Appellant, Gene Lorenzo, complains that his probation was improperly revoked for failure to follow the time limitations of the Interstate Agreement on Detainers Act, section 941.45, Florida Statutes (1979).
Lorenzo was placed on probation in January of 1979 for delivery of cannabis. Two months later, his probation officer filed an affidavit alleging that Lorenzo had violated the terms of his probation. A warrant was issued for Lorenzo’s arrest but was not immediately served upon him. In April of 1980, Lorenzo was convicted of the federal crime of unlawful possession of a firearm. As a result, he was incarcerated in the federal correctional institution at Memphis, Tennessee. The state lodged a detainer against him for the probation violation. By letter dated November 13, 1980, the state was notified by the warden of the federal prison that Lorenzo had requested the final disposition of his probation violation charges.1 Lorenzo was delivered to the state on February 12, 1981. However, the first hearing on the probation violation charges did not occur until June 26, 1981, and it was not until September 11, 1981, that the court heard the testimony which led to the probation revocation. On appeal Lorenzo contends that the charges should have been dismissed because he was not tried within the 180-day period prescribed by the Interstate Agreement on Detainers Act.
The Detainers Act requires that when a prisoner requests a final disposition of “any untried indictment, information, or complaint” on the basis of which a detainer has been lodged against him, he shall be tried within 180 days.2 In Gaddy v. Turner, 376 So.2d 1225 (Fla. 2d DCA 1979), this court held that charges of probation violation fell within the coverage of the Detainers Act. In ordering Gaddy’s discharge for failure to *1059hold the hearing within 180 days, we noted that the detrimental effect of a detainer upon a prisoner is likely to be the same, whether the detainer is based upon a probation violation or upon an untried criminal charge.
The 180 days within which the state had to bring Lorenzo to trial ran out even before the first hearing was held on June 26, 1981.3 Therefore, Lorenzo’s judgment of conviction premised upon the probation revocation is reversed.

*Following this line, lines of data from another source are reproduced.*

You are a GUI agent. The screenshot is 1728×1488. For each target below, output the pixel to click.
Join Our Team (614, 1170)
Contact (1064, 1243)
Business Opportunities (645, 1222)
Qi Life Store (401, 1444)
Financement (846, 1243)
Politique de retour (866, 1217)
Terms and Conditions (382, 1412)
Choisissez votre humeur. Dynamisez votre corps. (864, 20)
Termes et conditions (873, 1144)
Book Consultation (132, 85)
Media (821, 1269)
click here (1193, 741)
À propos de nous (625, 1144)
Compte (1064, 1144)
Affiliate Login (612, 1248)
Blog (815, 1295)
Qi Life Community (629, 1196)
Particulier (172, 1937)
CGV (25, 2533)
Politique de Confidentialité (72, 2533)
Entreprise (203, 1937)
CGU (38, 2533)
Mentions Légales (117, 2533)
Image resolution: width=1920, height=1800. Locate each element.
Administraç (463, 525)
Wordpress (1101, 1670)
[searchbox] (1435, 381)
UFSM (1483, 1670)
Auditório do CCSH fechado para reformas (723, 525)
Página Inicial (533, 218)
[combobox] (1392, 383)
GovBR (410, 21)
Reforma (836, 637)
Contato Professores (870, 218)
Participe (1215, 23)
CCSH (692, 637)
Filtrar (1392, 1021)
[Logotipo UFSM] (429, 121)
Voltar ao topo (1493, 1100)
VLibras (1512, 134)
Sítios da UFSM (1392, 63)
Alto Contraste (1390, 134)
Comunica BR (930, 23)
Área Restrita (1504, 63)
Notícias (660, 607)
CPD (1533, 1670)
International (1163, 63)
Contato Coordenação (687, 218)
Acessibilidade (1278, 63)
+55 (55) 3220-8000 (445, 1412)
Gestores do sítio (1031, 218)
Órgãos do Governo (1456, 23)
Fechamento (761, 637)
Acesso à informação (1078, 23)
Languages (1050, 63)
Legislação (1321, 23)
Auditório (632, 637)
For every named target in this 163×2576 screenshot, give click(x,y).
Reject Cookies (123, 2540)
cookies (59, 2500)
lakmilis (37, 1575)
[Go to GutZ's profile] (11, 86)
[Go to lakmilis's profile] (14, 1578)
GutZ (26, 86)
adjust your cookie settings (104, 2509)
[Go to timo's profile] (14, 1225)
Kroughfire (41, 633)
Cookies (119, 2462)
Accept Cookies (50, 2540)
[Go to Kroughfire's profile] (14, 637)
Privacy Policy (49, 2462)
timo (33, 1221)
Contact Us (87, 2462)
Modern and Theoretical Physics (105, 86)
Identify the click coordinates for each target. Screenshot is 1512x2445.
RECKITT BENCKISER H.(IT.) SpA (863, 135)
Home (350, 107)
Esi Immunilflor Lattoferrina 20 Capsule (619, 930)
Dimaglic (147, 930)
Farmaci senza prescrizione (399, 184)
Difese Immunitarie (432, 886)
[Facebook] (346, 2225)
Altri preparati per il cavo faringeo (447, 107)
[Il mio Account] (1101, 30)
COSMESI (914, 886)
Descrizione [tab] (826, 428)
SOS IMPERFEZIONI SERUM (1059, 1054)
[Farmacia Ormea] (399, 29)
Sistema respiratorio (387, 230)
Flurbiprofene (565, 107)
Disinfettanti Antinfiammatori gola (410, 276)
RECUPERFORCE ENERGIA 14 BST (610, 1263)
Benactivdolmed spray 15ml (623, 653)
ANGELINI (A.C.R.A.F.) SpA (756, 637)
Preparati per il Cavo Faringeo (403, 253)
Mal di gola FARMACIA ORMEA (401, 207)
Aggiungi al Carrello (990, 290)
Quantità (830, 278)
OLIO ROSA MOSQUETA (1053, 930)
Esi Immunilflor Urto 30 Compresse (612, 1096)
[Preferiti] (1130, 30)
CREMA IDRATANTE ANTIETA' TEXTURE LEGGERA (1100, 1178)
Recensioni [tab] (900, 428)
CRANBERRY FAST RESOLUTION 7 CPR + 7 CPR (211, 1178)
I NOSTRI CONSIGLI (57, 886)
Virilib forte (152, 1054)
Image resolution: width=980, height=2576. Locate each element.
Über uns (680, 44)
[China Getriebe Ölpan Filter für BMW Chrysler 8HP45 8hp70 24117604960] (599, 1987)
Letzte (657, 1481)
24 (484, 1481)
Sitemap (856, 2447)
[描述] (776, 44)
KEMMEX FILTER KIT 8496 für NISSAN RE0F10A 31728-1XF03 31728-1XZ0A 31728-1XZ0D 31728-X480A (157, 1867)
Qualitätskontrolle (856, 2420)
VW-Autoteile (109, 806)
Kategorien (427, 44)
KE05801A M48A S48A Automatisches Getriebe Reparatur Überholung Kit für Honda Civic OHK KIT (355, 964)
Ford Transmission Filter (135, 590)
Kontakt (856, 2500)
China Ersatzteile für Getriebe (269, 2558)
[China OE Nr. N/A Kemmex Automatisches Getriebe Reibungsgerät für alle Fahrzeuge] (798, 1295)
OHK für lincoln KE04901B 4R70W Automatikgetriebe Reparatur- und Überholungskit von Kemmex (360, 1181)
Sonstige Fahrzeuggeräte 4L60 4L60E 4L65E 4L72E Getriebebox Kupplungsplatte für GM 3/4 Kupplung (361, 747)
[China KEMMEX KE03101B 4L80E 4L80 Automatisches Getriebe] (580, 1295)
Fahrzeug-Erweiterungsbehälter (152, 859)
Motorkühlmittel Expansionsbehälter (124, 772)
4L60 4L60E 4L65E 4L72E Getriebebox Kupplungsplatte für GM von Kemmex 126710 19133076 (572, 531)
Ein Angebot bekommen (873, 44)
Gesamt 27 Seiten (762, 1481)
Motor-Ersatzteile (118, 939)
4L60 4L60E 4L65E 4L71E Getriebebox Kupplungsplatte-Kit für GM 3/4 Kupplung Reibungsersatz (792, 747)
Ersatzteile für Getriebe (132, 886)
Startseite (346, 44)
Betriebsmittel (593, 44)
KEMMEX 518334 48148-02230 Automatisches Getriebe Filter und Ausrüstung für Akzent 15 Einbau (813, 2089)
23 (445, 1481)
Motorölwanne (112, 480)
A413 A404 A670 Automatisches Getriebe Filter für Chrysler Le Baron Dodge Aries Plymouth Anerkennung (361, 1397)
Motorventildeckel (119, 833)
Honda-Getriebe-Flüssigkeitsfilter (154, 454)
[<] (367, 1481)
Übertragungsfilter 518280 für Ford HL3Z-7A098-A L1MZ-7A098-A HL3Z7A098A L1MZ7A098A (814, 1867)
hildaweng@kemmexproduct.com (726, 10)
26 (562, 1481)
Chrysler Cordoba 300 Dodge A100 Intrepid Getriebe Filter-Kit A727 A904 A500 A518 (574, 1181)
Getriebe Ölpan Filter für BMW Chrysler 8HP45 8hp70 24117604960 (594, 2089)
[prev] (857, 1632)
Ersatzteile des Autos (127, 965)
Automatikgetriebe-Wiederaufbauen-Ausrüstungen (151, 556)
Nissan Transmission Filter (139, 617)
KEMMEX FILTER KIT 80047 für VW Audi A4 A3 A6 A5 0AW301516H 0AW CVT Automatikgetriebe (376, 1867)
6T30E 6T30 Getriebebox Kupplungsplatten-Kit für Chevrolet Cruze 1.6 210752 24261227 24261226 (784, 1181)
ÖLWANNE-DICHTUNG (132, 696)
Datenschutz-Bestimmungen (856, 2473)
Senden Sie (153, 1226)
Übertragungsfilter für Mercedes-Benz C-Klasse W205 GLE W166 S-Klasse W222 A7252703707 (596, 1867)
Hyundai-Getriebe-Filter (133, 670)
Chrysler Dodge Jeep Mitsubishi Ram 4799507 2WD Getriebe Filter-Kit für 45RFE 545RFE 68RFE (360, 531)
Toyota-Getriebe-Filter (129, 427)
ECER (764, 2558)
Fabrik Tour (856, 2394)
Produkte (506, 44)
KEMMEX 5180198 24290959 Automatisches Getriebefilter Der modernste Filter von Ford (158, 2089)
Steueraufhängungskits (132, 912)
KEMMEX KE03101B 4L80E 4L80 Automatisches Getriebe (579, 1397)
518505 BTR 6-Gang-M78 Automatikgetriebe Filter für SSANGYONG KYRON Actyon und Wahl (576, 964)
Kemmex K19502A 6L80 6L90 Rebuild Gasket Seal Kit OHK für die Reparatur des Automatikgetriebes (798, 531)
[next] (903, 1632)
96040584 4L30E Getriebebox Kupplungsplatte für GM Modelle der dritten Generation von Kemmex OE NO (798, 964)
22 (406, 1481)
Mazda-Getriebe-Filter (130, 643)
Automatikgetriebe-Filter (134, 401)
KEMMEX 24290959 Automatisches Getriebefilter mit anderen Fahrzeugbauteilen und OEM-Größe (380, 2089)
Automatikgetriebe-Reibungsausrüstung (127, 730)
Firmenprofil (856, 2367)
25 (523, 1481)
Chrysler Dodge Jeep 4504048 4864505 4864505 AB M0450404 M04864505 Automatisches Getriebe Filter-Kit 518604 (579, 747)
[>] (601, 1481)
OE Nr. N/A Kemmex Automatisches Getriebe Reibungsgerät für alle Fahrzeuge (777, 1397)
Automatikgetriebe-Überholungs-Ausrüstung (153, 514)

BOARDMAN, Acting C.J., and CAMPBELL, J., concur.. While the record does not reflect the date upon which the state received the letter, we shall assume that its delivery by mail occurred within a week after November 13, 1980.
. Section 941.45(3)(a), Florida Statutes (1979), reads in pertinent part:
(3) REQUEST FOR FINAL DISPOSITION.—
(a) Whenever a person has entered upon a term of imprisonment in a penal or correctional institution of a party state, and whenever during the continuance of the term of imprisonment there is pending in any other party state any untried indictment, information, or complaint on the basis of which a detainer has been lodged against the prisoner, he shall be brought to trial within 180 days after he shall have caused to be deliv*1059ered to the prosecuting officer and the appropriate court of the prosecuting officer’s jurisdiction written notice of the place of his imprisonment and his request for a final disposition to be made of the indictment, information, or complaint; ....
. In fairness to the trial judge, he asked the state attorney and the public defender on three occasions to advise him whether section 941.-45(3) applied to probation revocations, but neither counsel informed him of the existence of the Gaddy opinion which had been on the books for more than a year.